La novela ganadora del Premio Nacional 2010 invita a un viaje al Cuzco de 1500


Pacheco narra un duelo de creencias coloniales
Por:Rubén Vargas

Con La noche como un ala Máximo Pacheco Balanza (Sucre, 1961) ganó la duodécima versión del Premio Nacional de Novela.
La primera virtud del libro es su brevedad. En menos de 150 páginas, Pacheco Balanza cuenta casi sin tropiezos lo que quiere contar: una historia con algunos (pero decisivos) rasgos fantásticos ambientada en la temprana época colonial, la segunda mitad del 1500, en la ciudad del Cuzco en medio de la preparación de la festividad religiosa del Corpus Christi. Como telón de fondo, se baten las oscuras alas de la reiterada memoria de la extirpación de idolatrías y la presencia de la larga sombra del Tribunal del Santo Oficio.
Con estos elementos, la primera ubicación del libro de Pacheco Balanza podría orientarse a la novela de reconstrucción de época, con rigor histórico o no, que casi constituye un subgénero de la narrativa latinoamericana que periódicamente se reaviva. Últimamente, el colombiano William Ospina ha demostrado que este subgénero puede alcanzar cotas altas con Ursúa (2005), una novela plenamente colonial, El país de la canela (Premio Rómulo Gallegos 2009), una contraépica de la Conquista y, este año, saltando épocas, con Buscando a Bolívar, una biografía novelada del Libertador. En Bolivia, las novelas ambientadas en la Colonia también empiezan a crear un espacio propio. Sus hitos más notables son Manchay Puytu, el amor que quiso ocultar Dios (1975) de Néstor Taboada Terán, Potosí 1600 (Premio Nacional de Novela 2002) de Ramón Rocha Monroy (ambas deudoras de la Historia de la Villa Imperial de Potosí de Bartolomé Arzáns Orsúa y Vela) y, por supuesto, la precursora de género: Más allá del horizonte (1951) de Joaquín Aguirre Lavayén.

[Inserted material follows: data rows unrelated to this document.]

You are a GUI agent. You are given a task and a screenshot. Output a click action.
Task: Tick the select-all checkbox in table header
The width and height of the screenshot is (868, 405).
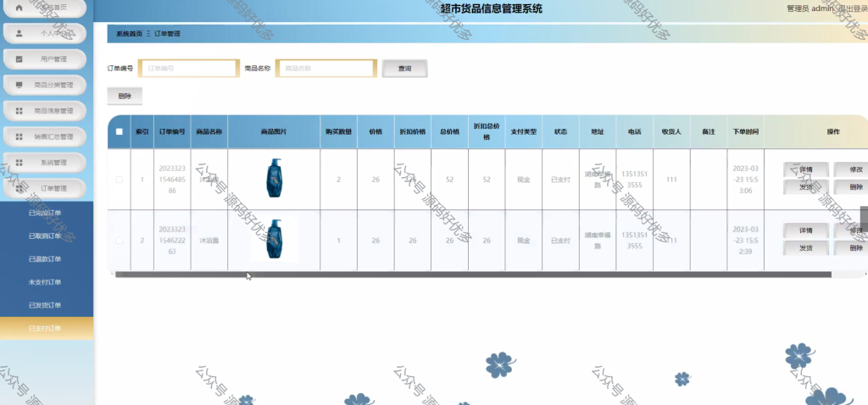[x=119, y=131]
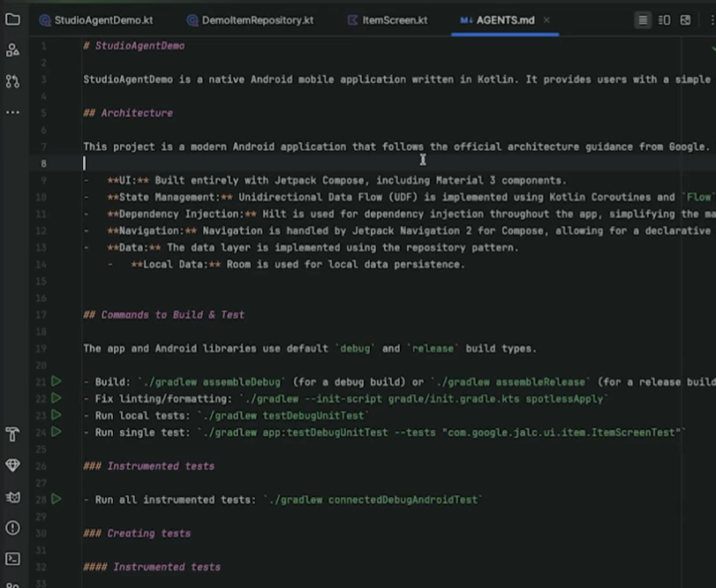Open the Commit tool window
Viewport: 716px width, 588px height.
[12, 50]
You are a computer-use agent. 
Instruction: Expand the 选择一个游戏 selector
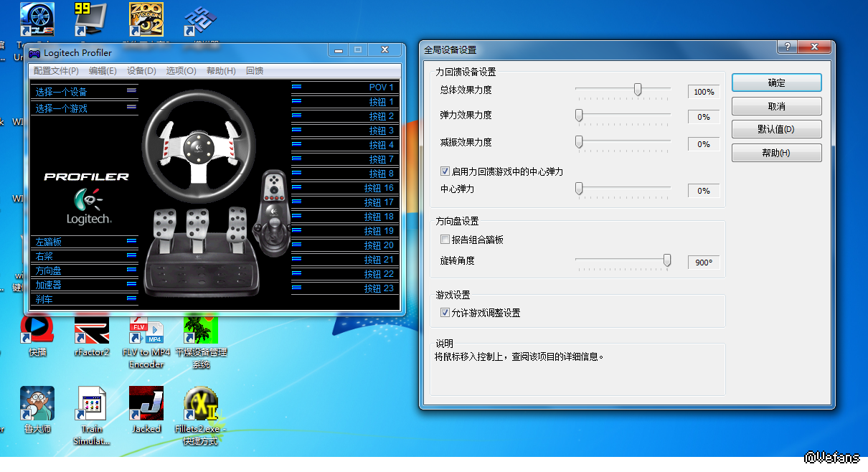(x=83, y=108)
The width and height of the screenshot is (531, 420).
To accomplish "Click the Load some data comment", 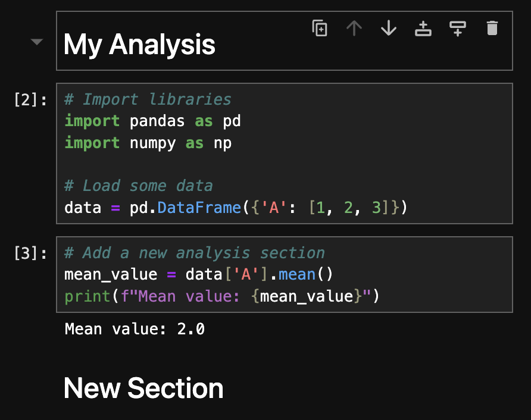I will (x=139, y=186).
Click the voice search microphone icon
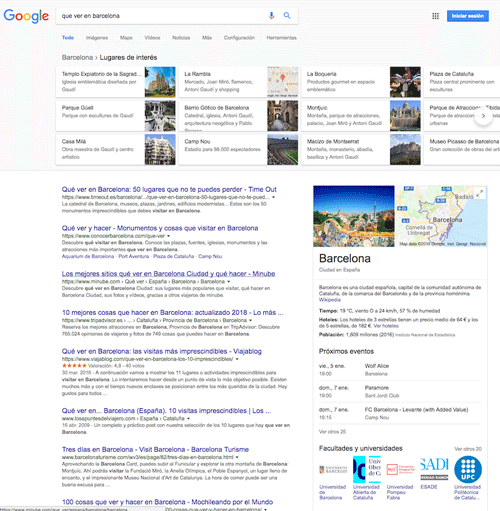 [x=271, y=16]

En este orden de cosas, la segunda virtud de La noche como un ala es que no quiere ser una novela de la Colonia, por lo menos no explícitamente. Lo que quiere ser, y lo logra en buena medida, es una buena historia. Y en función de esa historia, Pacheco Balanza reconstruye la época. Lo hace, en primer término, con los datos y el trasfondo histórico necesarios para darle cuerpo a su narración, especialmente los primeros eventos de la imposición del orden colonial con las guerras intestinas entre los conquistadores y la extirpación de idolatrías. Y, en segundo término, con un registro de lenguaje adecuado a la época.
Sobre lo primero, hay que agradecer que el autor no se interese en parecer un erudito en asuntos coloniales, sino en ser un narrador eficiente. Sobre lo segundo, hay que ponderar que Pacheco Balanza no sucumba a la superstición del estilo y logre, más bien, una prosa enriquecida ciertamente por sus lecturas coloniales, pero sobre todo efectiva a la hora de contar.

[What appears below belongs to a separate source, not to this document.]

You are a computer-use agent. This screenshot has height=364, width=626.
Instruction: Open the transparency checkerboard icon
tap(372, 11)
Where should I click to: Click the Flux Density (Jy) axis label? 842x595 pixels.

La trama de la novela se entreteje en torno al tenso contrapunto entre dos personajes: el licenciado Diego Pozo del Llano, anciano corregidor de la ciudad del Cuzco y el padre Urreda, sacerdote de la Compañía de Jesús y antiguo visitador de idolatrías. Es un duelo, alrededor de los fastuosos preparativos de la procesión de Corpus Christi, en el que lo que está en disputa, finalmente, es la salvación o la condena de sus almas. Entrar en pormenores traicionaría los golpes de efecto que prepara el narrador y que cada lector debe asimilar por su cuenta.
Un contrapunto de esta naturaleza exige que los contendientes se construyan ante los ojos del lector como claramente opuestos. Pozo del Llano es viejo y Urreda joven; el primero es oscuro y el segundo bondadoso; el corregidor es un esperpento y el sacerdote apenas desgarbado; uno es socarrón y el otro ingenuo… En este punto, Pacheco Balanza a veces carga las tintas innecesariamente. El Corregidor está a punto de sucumbir no tanto por su avanzada edad y sus muchos achaques, sino por la carga de lenguaje escatológico que a veces el narrador le impone.
Con todo, la historia sigue y sale airosa con un desenlace al que vale la pena llegar.